Ein möglicher Zusammenhang
Die Zeitung, aus der diese Meldung stammt, zitiert den Leiter des iranischen Welthandelszentrums mit den Worten: „Im Iran mit seinen 75 Millionen Einwohnern leben viele Milliardäre, die bis heute niemand namentlich kennt.“ Er hat recht: Wie sie heißen, wissen wir nicht, doch wir spüren ihre Anwesenheit in jedem Augenblick, wir sehen sie in den teuersten Karossen ausländischer Herstellung durch Teherans Straßen fahren. Statistiken und offiziellen Meldungen zufolge ist der Iran einer der zugkräftigsten Märkte für hochpreisige Konsum- und Luxusgüter. Untersuchungen besagen, dass Porsche im Jahr 2011 mit Iran in Verbindung stand, als der Westen das Wirtschaftsembargo gegen das Land verhängt hatte.
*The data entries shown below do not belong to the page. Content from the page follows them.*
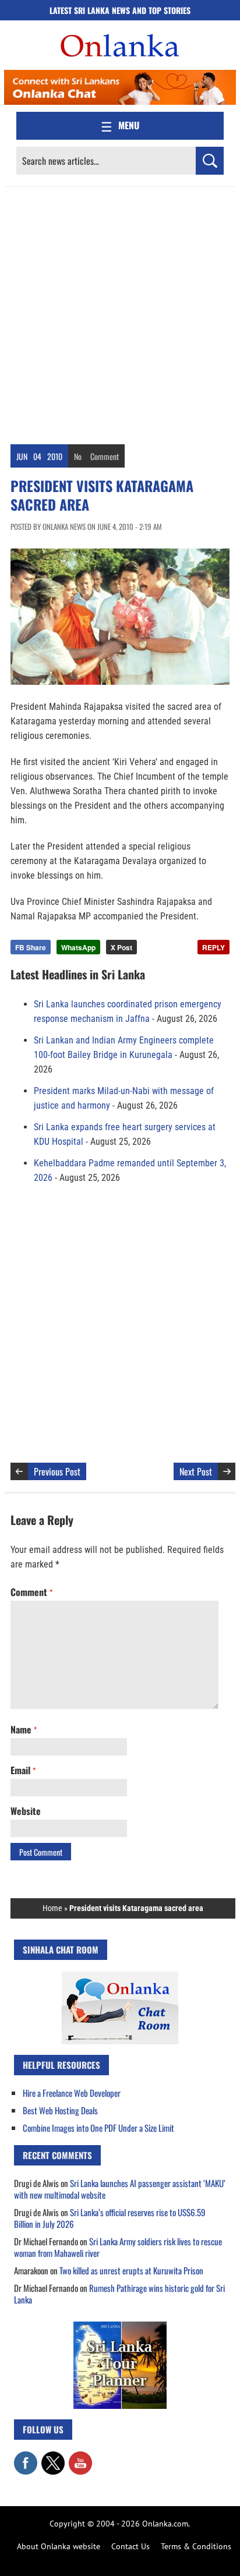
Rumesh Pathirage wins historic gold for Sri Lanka (119, 2293)
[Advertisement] (120, 313)
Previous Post (57, 1471)
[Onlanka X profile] (53, 2457)
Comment (104, 456)
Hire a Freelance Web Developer (72, 2092)
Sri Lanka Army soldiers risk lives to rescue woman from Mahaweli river (118, 2247)
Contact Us (130, 2546)
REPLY (213, 947)
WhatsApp (78, 947)
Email (23, 1770)
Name (23, 1729)
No (78, 456)
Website (25, 1811)
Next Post (195, 1471)
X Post (121, 947)
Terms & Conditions (196, 2546)
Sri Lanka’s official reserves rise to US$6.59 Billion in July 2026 (110, 2218)
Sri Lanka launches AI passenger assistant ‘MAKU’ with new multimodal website (119, 2189)
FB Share (30, 947)
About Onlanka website (58, 2546)
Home (52, 1908)
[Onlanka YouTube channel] (80, 2457)
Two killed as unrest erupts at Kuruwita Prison (131, 2270)
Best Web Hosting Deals (60, 2110)
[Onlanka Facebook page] (25, 2457)
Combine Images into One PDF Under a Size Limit (98, 2127)
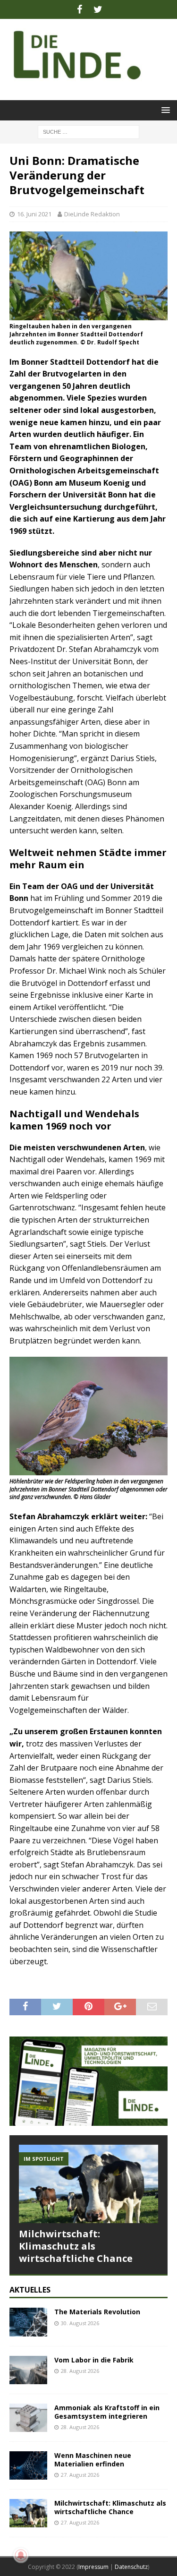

In einer Zeit, in der die Gelder aus den Öleinnahmen nicht nach Iran fließen durften, war die Nachfrage nach Porsche- und anderen Luxuswagen groß. Insgesamt wurden zwischen 2009 und 2013 fast 100.000 Luxusautos nach Iran importiert, darunter rund 2000 Porsche, die Iran zum größten Importeur des Mittleren Ostens machten, und so ist es nicht sehr verwunderlich, dass die vielen Porschefahrer, die in diesem Jahr in den Straßen und Gassen der Stadt unterwegs sind, für ihre Flugreisen ihr Privatflugzeug nutzen, Jets der Marke Phenom etwa, aus brasilianischer Produktion, oder solche des deutschen Herstellers BMW, die sein eigen nennen kann, wer jeweils fünf Millionen Dollar aufbringt. Es gibt nicht wenige derart kaufkräftige Iraner hierzulande. Ob zwischen all den Beschränkungen der Meinungsfreiheit und der großen wirtschaftlichen Ungleichheit im Land ein Zusammenhang besteht?